Was wondering---any one familiar with? It is taking over some of our older fields. Any food value? I think I read it is a pest here in Missouri. It is 2-3 ft. tall but under is much grass, clover, summer lespedeza, and ladino, but there is so much of the Sericea not sure to cut or brush hog.


----------



## downtownjr (Apr 8, 2008)

Here is a link to the KSU folks to your west...they talk aout it. Hope it helps. Most folks want it gone...it will take over.

http://www.oznet.ksu.edu/library/crpsl2/mf2408.pdf


----------



## Guest (Aug 11, 2008)

In Indiana it is used in pastures. It is a natural dewormer for grazing livestock. It is a legume, but doesn't make great hay as it has a lot of leaf shatter, but does have some feed value if grazed.
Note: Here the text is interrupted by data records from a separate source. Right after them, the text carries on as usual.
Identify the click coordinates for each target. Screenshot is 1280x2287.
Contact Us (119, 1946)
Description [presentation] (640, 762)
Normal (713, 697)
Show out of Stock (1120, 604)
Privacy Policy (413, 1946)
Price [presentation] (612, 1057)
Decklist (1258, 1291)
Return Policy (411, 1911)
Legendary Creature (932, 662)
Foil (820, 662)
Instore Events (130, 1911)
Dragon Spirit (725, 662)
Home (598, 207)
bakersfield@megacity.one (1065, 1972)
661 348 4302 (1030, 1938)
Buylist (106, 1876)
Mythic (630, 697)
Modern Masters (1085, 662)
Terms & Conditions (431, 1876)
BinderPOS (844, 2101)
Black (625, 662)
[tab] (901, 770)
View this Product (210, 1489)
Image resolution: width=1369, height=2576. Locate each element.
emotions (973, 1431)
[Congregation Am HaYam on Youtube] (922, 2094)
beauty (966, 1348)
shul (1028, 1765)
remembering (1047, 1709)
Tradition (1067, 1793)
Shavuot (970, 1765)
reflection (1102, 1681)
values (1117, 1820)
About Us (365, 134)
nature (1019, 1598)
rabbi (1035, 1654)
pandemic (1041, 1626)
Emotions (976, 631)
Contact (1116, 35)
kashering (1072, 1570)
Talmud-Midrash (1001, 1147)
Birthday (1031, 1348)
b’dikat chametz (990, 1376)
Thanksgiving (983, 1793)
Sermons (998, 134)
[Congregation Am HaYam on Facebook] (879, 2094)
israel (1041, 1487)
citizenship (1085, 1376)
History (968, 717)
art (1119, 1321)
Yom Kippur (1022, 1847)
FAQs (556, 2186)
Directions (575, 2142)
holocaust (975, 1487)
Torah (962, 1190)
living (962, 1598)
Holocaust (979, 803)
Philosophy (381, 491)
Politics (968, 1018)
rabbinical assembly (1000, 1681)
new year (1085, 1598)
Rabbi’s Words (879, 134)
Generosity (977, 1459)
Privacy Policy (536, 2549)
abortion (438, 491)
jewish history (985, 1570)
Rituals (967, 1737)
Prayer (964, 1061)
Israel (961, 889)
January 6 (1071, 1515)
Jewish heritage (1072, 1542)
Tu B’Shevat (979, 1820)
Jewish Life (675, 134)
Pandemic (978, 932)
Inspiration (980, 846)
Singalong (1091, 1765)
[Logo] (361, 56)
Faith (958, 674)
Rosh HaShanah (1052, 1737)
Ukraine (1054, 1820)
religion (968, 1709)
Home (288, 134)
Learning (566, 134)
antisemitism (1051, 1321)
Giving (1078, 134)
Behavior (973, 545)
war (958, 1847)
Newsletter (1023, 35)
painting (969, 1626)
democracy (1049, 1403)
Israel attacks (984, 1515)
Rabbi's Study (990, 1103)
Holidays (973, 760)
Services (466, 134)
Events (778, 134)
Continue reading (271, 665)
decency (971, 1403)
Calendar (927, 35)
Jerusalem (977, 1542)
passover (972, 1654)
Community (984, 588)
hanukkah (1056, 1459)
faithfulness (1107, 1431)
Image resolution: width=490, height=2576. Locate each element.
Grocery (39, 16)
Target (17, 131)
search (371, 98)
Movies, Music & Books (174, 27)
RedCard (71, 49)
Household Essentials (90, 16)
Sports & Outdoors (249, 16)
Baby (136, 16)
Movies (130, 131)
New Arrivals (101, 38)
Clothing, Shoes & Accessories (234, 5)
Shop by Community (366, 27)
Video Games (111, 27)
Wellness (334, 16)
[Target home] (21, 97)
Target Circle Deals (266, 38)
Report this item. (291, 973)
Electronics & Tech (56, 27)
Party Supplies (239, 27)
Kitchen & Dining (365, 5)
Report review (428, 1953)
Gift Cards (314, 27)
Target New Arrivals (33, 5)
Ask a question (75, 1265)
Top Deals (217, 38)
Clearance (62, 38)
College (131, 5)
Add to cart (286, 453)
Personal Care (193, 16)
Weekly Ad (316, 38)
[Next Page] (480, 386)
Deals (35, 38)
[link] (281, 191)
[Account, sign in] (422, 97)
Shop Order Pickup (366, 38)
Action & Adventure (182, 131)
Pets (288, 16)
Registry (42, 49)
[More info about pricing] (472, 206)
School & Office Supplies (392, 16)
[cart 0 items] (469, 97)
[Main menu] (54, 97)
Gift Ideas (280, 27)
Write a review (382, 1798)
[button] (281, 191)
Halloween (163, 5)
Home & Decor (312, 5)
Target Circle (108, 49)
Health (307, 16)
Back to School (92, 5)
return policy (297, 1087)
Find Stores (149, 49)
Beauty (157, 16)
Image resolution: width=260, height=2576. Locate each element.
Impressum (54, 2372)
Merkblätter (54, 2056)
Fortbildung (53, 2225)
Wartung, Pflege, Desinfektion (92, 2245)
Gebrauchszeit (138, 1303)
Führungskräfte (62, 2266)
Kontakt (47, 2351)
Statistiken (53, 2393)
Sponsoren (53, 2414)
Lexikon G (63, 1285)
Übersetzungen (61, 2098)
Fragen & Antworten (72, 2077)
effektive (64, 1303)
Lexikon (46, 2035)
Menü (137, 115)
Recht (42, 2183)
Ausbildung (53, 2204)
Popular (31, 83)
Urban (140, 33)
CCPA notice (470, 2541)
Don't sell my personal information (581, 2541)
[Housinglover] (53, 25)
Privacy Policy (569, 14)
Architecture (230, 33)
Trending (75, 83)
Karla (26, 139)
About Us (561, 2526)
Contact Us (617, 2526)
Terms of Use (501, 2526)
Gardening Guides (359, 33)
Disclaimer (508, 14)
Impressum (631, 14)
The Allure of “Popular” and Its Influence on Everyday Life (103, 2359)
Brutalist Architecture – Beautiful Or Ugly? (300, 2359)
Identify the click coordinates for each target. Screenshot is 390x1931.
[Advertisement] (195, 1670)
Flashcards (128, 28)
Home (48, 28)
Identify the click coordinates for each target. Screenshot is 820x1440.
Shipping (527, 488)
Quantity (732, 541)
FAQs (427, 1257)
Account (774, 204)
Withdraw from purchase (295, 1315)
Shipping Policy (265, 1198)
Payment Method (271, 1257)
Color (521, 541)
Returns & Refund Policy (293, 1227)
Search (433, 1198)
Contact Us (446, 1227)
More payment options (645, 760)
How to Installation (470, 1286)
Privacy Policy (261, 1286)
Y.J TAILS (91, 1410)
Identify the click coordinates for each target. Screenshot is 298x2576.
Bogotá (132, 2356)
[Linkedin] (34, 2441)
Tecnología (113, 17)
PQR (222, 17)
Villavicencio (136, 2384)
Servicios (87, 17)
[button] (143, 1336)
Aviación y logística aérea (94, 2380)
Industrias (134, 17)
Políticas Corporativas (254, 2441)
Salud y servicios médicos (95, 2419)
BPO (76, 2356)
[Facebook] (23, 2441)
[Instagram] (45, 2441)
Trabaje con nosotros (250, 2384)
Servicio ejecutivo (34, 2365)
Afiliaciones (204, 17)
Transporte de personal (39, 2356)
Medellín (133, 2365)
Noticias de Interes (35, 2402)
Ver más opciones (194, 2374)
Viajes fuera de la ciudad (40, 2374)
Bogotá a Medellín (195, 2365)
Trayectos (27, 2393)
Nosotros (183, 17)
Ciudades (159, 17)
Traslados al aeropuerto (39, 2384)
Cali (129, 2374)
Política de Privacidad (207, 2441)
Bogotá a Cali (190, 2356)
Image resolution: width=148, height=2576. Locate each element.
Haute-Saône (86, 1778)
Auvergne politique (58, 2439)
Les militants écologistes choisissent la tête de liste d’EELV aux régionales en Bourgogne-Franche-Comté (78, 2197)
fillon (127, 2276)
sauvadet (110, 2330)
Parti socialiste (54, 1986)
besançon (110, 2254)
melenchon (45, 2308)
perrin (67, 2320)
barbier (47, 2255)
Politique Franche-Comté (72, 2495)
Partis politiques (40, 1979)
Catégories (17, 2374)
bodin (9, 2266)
They used it out west as cover along highways to control erosion and I guess there is something in the soil out there it likes and grows well enough to outlaw it. In Indiana it isn't problem in pastures as it does die out over time.

HHH


----------



## hvy 1ton (Aug 22, 2008)

Well, It's 130 in the morning, but last time i checked it is considered a noxious weed in KS. I had to go spray a bunch of it this summer. Every time i'm in MO, i see it and musk thistles everywhere.


----------